Source document:
● ● ● ● ● ● ●
I recall a memory of shadows which affected me unexpectedly. Many years ago I hiked to the top of a 12,000 foot mountain in the Rockies of Colorado. The day was sunny and the weather pleasant. After a while I noticed dark, swiftly moving shadows rolling across the rocky terrain. Clouds, and then more clouds. Fast and then faster they came. With the sun blazing above them they cast menacing looking images onto the mountain top. I recall vividly how I suddenly felt so very small and insignificant in comparison to the grandeur of nature’s power. The majesty of the mountains coupled with a storm fast approaching made me very aware that had I stayed on top of that mountain when the full force of the storm passed over, I would not have returned from whence I started. I was amazed that all it took were shadows to evoke these thoughts and feelings.

With a slight chuckle I think of the movies with sinister plots and shadows which scare those acting as well as those viewing.  Feelings of fearfulness and harm cause the heart to race-all because of shadows. Or, is it the shadows? Perhaps deeper reasons exist.

Chasing Shadows

386This past weekend we returned from a trip we made to Ft. Worth, Texas, where we visited relatives. There is a section of Interstate I-35 between Emporia and El Dorado, Kansas where the famed Flint Hills are intersected by the highway. The Flint Hills are a  geological feature with tall mounds covered with natural prairie grass and gullies cut into the rock. These hills stretch across the eastern portion of Kansas at a North to South direction for 200 miles and are approx.80 miles wide. The elevations vary, but average about 1,400 feet above sea level. They are similar to a mini-mountain range. Due to the flint (chert) near the surface of these hills, farming is not possible. However, the great stand of Blue Stem prairie grass is perfect for cattle grazing. Cattle dot the landscape like trees do mountains at the timber-line. When atop one of the many hills, the visibility is astoundingly far, as if one were looking across a great ocean of blowing grasses. To view photos and learn more, please check out the Flint Hills via your browser as there are multiple sites which display this region.
● ● ● ● ● ● ●
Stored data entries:
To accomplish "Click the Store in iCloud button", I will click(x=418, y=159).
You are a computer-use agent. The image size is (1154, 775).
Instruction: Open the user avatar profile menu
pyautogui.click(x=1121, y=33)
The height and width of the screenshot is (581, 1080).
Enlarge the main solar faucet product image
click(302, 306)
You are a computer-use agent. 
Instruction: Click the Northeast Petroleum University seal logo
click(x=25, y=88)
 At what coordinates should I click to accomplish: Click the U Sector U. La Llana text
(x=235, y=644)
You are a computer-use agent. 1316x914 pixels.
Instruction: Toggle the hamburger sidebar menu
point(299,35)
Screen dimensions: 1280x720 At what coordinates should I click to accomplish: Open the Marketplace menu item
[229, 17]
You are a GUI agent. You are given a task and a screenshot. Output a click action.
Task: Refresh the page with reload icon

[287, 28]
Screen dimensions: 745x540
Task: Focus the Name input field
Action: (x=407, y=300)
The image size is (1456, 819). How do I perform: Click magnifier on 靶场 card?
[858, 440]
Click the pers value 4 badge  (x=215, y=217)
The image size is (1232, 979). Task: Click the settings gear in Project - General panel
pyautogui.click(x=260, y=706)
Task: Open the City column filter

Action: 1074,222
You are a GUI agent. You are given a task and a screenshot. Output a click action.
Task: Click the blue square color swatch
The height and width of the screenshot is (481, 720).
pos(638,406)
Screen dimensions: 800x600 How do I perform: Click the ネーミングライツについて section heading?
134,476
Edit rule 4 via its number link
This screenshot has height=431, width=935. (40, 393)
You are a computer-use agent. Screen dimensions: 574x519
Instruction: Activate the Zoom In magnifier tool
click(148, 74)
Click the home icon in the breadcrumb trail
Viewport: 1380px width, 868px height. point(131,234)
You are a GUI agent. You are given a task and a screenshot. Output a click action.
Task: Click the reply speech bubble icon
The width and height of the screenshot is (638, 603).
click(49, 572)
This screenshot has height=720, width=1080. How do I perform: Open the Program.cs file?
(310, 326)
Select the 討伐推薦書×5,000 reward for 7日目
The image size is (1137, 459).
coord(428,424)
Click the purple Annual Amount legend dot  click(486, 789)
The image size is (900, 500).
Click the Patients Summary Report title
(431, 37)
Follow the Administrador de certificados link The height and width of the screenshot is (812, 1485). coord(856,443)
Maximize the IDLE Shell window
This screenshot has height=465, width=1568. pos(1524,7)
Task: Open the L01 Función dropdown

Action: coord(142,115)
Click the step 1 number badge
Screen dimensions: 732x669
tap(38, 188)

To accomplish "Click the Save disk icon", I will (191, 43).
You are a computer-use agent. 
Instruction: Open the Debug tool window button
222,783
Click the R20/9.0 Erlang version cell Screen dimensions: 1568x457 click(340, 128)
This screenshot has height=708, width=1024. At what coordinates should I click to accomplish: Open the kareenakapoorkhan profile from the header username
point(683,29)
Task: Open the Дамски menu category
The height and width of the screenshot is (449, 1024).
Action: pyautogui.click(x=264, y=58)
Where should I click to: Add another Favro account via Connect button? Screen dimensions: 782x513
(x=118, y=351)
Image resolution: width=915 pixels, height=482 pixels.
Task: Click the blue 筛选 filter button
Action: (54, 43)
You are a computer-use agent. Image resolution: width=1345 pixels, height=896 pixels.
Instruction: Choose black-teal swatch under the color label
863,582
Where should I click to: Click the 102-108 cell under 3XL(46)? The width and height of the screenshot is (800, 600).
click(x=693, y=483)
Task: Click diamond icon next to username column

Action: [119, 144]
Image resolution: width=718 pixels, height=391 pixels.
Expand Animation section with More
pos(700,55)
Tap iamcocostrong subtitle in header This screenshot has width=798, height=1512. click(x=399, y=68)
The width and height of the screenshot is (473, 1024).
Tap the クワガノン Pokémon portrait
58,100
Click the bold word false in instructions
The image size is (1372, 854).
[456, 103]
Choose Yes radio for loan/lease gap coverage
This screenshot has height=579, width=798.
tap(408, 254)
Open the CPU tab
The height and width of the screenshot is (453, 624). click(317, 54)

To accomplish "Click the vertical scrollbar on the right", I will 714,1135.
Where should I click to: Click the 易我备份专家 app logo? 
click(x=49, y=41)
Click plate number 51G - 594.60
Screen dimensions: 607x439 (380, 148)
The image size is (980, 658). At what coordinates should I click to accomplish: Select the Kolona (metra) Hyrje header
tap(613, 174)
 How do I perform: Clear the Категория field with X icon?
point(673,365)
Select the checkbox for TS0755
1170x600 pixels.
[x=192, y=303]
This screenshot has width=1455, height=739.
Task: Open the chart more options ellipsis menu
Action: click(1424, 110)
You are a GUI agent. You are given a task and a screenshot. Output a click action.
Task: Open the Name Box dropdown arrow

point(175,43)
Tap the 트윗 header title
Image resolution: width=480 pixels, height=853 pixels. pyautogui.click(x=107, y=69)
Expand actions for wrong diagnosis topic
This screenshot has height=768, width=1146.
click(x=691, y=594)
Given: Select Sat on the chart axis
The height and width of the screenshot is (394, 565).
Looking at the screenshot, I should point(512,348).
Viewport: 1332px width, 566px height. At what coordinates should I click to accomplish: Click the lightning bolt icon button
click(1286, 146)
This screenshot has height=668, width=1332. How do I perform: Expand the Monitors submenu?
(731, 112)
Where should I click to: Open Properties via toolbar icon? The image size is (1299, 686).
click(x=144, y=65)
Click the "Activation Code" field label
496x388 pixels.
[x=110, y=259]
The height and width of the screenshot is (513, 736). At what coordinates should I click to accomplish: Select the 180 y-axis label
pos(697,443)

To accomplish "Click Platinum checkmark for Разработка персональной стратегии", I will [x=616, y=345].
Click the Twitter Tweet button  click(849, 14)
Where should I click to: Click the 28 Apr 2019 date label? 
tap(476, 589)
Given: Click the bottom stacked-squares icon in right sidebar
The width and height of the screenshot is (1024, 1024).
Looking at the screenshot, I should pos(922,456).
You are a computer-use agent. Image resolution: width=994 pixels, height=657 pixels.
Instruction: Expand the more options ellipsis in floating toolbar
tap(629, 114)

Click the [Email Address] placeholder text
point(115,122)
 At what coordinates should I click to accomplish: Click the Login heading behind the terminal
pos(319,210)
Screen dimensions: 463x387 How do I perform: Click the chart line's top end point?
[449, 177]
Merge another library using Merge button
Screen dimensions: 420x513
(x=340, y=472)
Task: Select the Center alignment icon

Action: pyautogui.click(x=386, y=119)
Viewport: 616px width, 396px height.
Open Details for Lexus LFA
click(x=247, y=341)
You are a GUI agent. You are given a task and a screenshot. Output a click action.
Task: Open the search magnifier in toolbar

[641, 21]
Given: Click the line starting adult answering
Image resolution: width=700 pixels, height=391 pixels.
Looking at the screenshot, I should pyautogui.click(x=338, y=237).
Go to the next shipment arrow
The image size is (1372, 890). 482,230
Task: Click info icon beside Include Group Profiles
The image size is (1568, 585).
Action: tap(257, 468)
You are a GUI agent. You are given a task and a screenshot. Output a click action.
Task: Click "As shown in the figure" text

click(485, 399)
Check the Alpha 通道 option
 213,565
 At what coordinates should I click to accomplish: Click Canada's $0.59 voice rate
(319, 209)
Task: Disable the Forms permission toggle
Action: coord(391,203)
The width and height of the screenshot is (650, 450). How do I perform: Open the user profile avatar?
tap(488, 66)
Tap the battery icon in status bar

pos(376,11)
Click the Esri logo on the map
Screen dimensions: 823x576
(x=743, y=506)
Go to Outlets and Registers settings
● ● ● ● ● ● ●
Work instruction: Please condense the paragraph beginning "I recall a memory of shadows" in the text about shadows into a short bulleted list that keeps its main facts. These rows come from a different source.

Result:
- Many years ago, the writer hiked to the top of a 12,000-foot mountain in the Colorado Rockies on a sunny, pleasant day.
- Dark, fast-moving shadows from gathering clouds began rolling across the rocky terrain, cast by the blazing sun above.
- The writer suddenly felt small and insignificant beside the power of nature.
- The writer realized that staying on the summit when the full storm passed would have meant not returning.
- The writer was amazed that shadows alone had stirred these thoughts and feelings.